● **EXCERPTED DATA**:
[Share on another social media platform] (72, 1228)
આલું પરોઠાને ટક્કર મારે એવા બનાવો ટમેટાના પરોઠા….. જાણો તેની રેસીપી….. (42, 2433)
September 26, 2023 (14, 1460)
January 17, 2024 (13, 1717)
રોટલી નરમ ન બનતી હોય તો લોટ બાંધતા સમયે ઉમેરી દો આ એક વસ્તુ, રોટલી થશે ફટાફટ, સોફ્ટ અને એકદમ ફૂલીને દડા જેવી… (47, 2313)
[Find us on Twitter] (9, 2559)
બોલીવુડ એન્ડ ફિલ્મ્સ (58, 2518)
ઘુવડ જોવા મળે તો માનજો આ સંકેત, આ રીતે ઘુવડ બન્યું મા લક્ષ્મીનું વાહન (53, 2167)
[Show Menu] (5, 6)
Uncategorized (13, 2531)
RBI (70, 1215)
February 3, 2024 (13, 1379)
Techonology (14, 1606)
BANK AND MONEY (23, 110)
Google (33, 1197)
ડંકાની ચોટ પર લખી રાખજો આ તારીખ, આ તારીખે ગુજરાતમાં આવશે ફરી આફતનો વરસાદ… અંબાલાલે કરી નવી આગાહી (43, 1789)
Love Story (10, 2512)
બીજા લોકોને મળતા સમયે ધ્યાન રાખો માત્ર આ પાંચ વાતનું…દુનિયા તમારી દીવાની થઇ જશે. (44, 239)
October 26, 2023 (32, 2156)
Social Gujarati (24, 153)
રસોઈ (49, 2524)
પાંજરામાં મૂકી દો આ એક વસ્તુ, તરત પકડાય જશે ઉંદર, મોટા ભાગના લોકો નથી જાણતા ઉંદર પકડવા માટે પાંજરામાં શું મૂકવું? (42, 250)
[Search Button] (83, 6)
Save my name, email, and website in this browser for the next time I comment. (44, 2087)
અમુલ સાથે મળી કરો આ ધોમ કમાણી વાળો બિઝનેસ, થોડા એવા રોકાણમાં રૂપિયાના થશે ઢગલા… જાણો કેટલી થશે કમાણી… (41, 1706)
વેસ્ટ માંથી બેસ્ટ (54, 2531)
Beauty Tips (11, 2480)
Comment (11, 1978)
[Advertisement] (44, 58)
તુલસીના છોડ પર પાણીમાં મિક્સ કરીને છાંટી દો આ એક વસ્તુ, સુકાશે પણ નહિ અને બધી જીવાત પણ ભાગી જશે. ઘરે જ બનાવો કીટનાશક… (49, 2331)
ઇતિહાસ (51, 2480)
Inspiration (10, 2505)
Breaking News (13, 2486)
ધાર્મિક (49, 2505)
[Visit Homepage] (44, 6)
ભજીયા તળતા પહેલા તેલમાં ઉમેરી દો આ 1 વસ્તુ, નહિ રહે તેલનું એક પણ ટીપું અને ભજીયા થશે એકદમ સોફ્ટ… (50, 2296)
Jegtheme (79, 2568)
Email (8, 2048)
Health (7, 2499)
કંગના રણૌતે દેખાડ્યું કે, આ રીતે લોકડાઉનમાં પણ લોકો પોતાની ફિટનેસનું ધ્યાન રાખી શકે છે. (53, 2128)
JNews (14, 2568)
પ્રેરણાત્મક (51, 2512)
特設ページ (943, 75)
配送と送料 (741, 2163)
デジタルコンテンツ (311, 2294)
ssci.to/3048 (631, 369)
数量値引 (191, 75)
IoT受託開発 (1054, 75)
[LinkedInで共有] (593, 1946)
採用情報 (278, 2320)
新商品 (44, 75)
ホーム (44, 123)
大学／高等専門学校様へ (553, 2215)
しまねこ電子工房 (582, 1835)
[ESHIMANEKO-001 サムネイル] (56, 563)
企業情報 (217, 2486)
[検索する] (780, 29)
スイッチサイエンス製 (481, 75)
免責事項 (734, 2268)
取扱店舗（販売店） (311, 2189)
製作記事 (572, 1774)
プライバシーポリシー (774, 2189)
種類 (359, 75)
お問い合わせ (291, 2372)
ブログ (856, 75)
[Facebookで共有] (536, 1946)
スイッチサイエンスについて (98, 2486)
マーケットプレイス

● **AIM OF THE TASK**: Beginning at the line that contains "Jegtheme (79, 2568)", give again every line down to the end of the material, exactly as written, and stop there.

● **ANSWER AREA**:
Jegtheme (79, 2568)
Email (8, 2048)
Health (7, 2499)
કંગના રણૌતે દેખાડ્યું કે, આ રીતે લોકડાઉનમાં પણ લોકો પોતાની ફિટનેસનું ધ્યાન રાખી શકે છે. (53, 2128)
JNews (14, 2568)
પ્રેરણાત્મક (51, 2512)
特設ページ (943, 75)
配送と送料 (741, 2163)
デジタルコンテンツ (311, 2294)
ssci.to/3048 (631, 369)
数量値引 (191, 75)
IoT受託開発 (1054, 75)
[LinkedInで共有] (593, 1946)
採用情報 (278, 2320)
新商品 (44, 75)
ホーム (44, 123)
大学／高等専門学校様へ (553, 2215)
しまねこ電子工房 (582, 1835)
[ESHIMANEKO-001 サムネイル] (56, 563)
企業情報 (217, 2486)
[検索する] (780, 29)
スイッチサイエンス製 (481, 75)
免責事項 (734, 2268)
取扱店舗（販売店） (311, 2189)
製作記事 (572, 1774)
プライバシーポリシー (774, 2189)
種類 (359, 75)
お問い合わせ (291, 2372)
ブログ (856, 75)
[Facebookで共有] (536, 1946)
スイッチサイエンスについて (98, 2486)
マーケットプレイス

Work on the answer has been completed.